HAYES: What about the backyard scenes, like that poster on the wall of one of your clothesline sculptures [Northern New Mexico Clothesline (Two Weeks of Laundry)?
TAPIA: My mom washed our clothes in a tub, and we’d go hang them on the clothesline. Even at a young age, I realized you could tell the history of a family by just looking at their clothesline . . . if they had fancy sheets or whatever. Somehow that came back to me as I hung clothes out to dry one day because my dryer went out. To this day I have this clothesline at my house. Haven’t used it since then, but I started thinking how that was telling a story, because I used to wear these T-shirts with imagery, and it came to me that that was my portrait. I had T-shirts with Guadalupanas, with Catrinas, with Budweiser on them, so that’s what I incorporated. And as a joke, just one pair of chones. Hopefully nobody believes I have just one pair!

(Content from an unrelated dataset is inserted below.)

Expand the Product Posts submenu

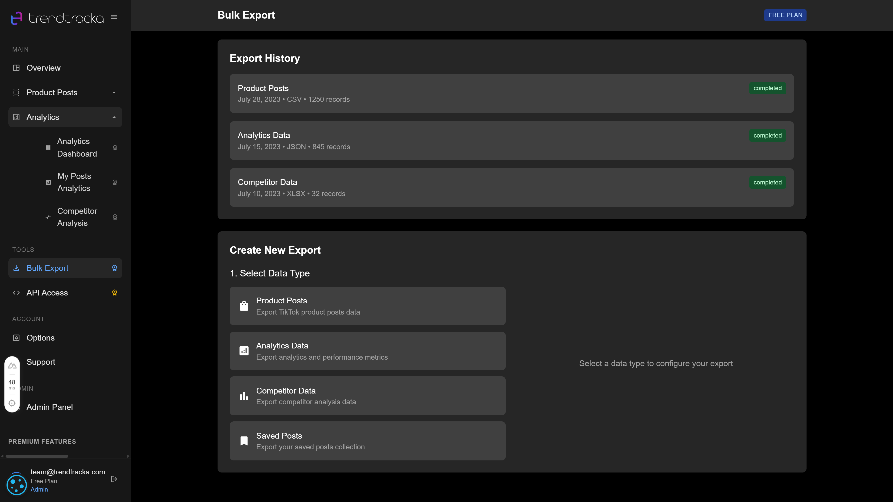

HAYES: Is there something particular about your northern New Mexican culture that you identify with, beyond the santero influence?
TAPIA: There is a real strong spiritual connection, maybe even more so than in any other Latino community. I guess because we’re such a small area and sort of socially . . . how do I put it? . . . socially isolated . . . that the religion really stuck close. So there is this really strong spiritual aspect to northern New Mexico, especially in the Latino and Chicano culture, that I think comes out in my work. And there is a unity, maybe not so much today as there used to be when I was growing up, but we always stuck together because most of these places were ranchos, so you had to take care of your neighbor, and your neighbor took care of you, and if somebody needed help, we all came out to help. Today, very seldom do you see that happening, so that’s a part of it too.
Growing up on a rancho, it’s all still imbedded in me, to this day. I still chop my wood for heat for the house every year. I’ve been doing it since I was a child. So I still keep a lot of our tradition of daily living within myself, and I think that tradition comes through in my work.
HAYES: There’s an undeniable connection here. You are a sculptor making wood carvings, and you’ve been chopping wood all your life.
TAPIA: Yeah, it’s kind of sad sometimes because there is a piece of wood there that you could probably carve, and you need it for heat!
HAYES: I notice, in the work you are creating here for the exhibition, the homage to Magu [Cruising Hollywood: Homage to Magu]. There is a radio carved into the center of the dash. It makes we wonder if music is a part of your work at all? What kind of music do you listen to?
TAPIA: Oh yeah, I have the radio on all day, a variety of types of music. I like the Chicano music a lot. They have a program on Saturdays that plays on KUNM, the University [of New Mexico] station. I like everything. You know, I’m a sixties guy. But I like the Americana music more than anything anymore. . . . Something I wish I would have caught onto when I was younger was music. Learned something about it, right? But I never did.
HAYES: This carving also has a good amount of two-dimensional painting, perhaps more painting than carving. How did you develop both skills?
TAPIA: Well, I don’t consider myself a painter, to be honest with you, man. I mean, it’s a very difficult thing for me to do. I am dyslexic, and so sculpting really works well for me because of that three-dimensional contact. Then, when we get into the painting skills, I work really hard. Obviously, I paint my sculptures, but I shy from two-dimensional painting.